• [Task to complete]
Your answer must be the exact lines of the listing below that run from the line with "You are a GUI" to the line with "Screen dimensions: 367x245", ends included, and no pictures.

• [Input for this task]
|---|

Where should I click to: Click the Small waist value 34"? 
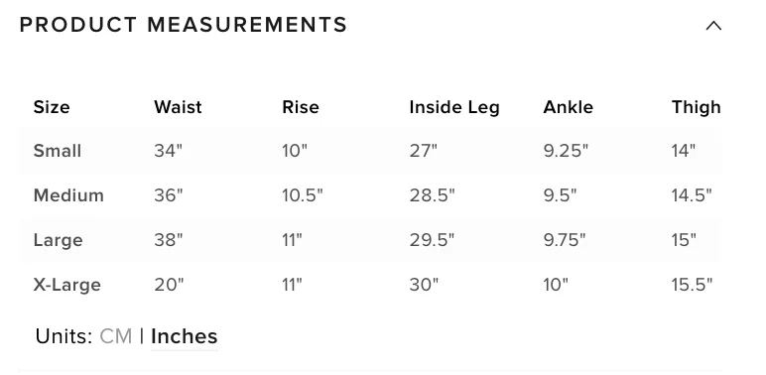tap(168, 151)
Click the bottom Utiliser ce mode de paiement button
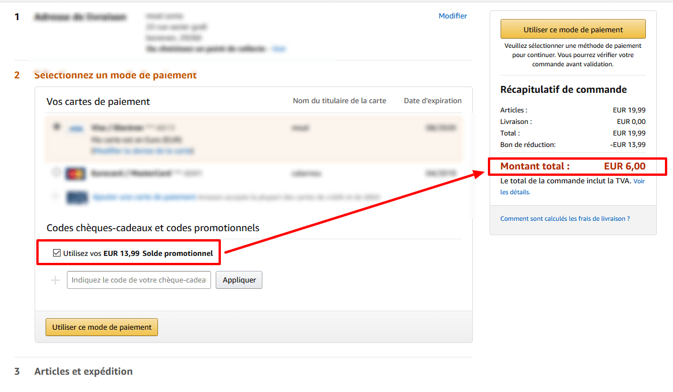This screenshot has height=392, width=673. [x=101, y=327]
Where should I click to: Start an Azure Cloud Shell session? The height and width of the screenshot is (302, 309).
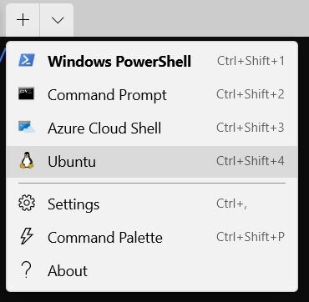tap(152, 128)
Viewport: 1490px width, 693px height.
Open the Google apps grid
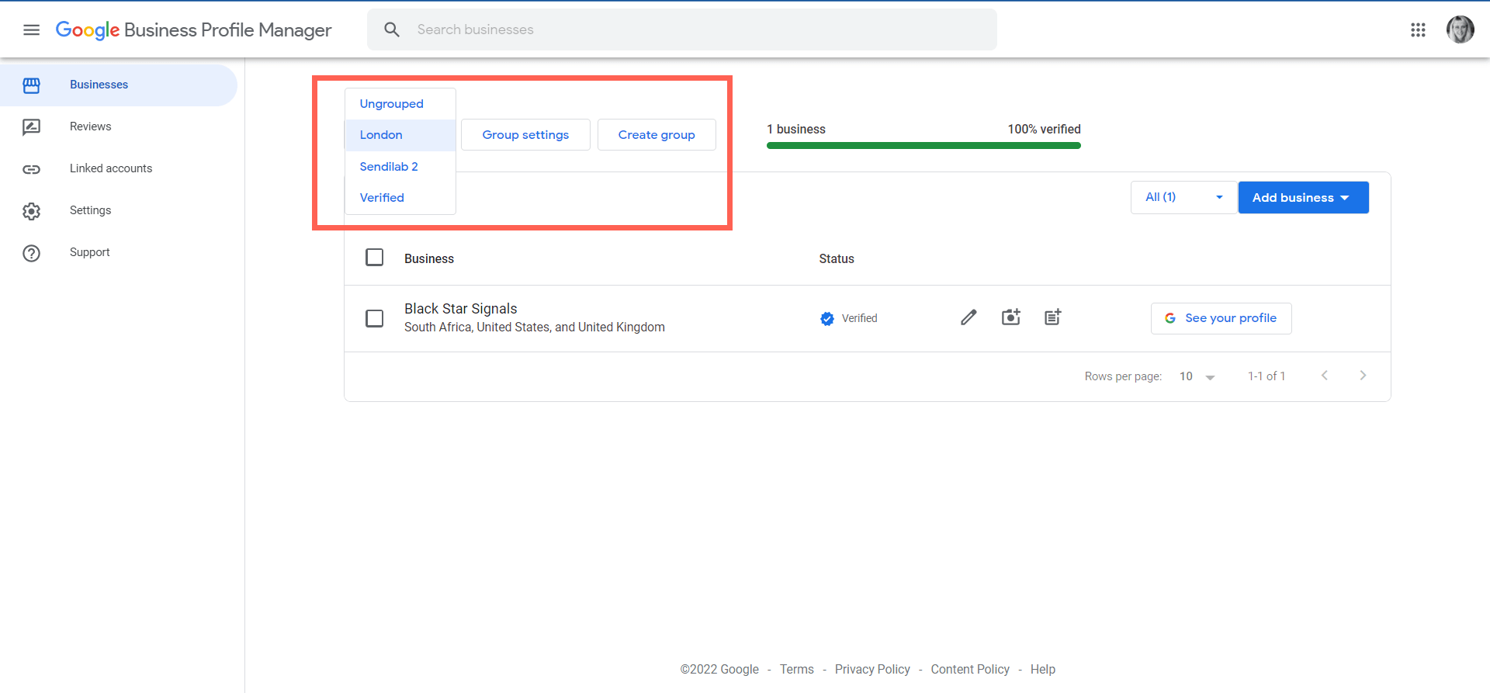click(x=1418, y=29)
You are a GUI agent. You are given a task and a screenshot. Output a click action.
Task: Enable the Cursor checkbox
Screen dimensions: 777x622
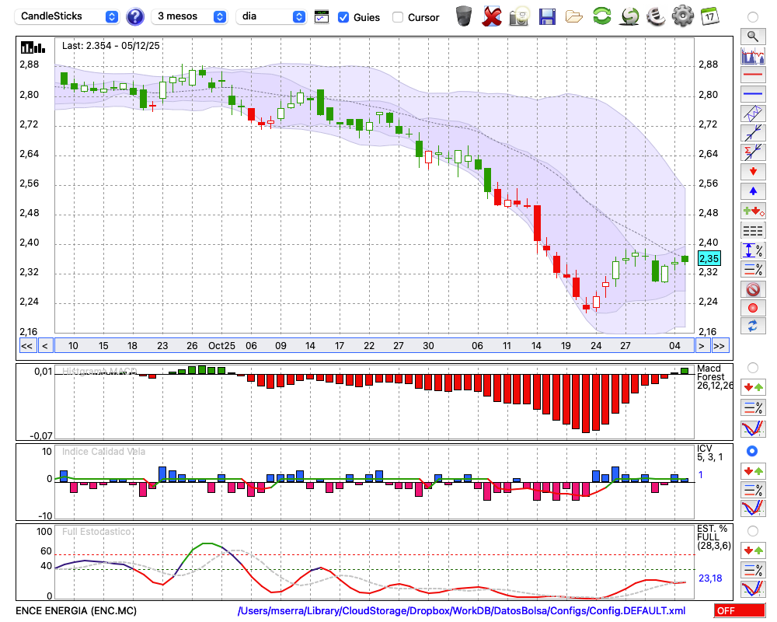coord(398,17)
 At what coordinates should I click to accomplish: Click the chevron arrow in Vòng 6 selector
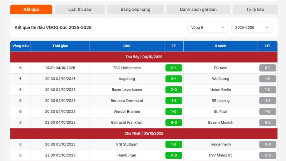(223, 28)
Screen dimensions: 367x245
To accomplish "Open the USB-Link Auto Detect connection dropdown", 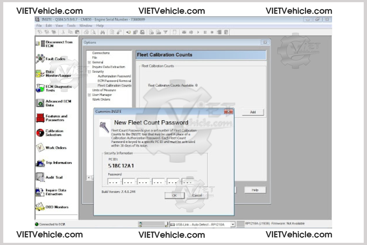I will [233, 225].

|---|

• [Output below]
You are a GUI agent. You are given a task and a screenshot. Output a click action.
Task: Enable the Cursor checkbox
Screen dimensions: 777x622
coord(398,17)
 At what coordinates should I click to accomplish: Click the chevron arrow in Vòng 6 selector
(223, 28)
Screen dimensions: 367x245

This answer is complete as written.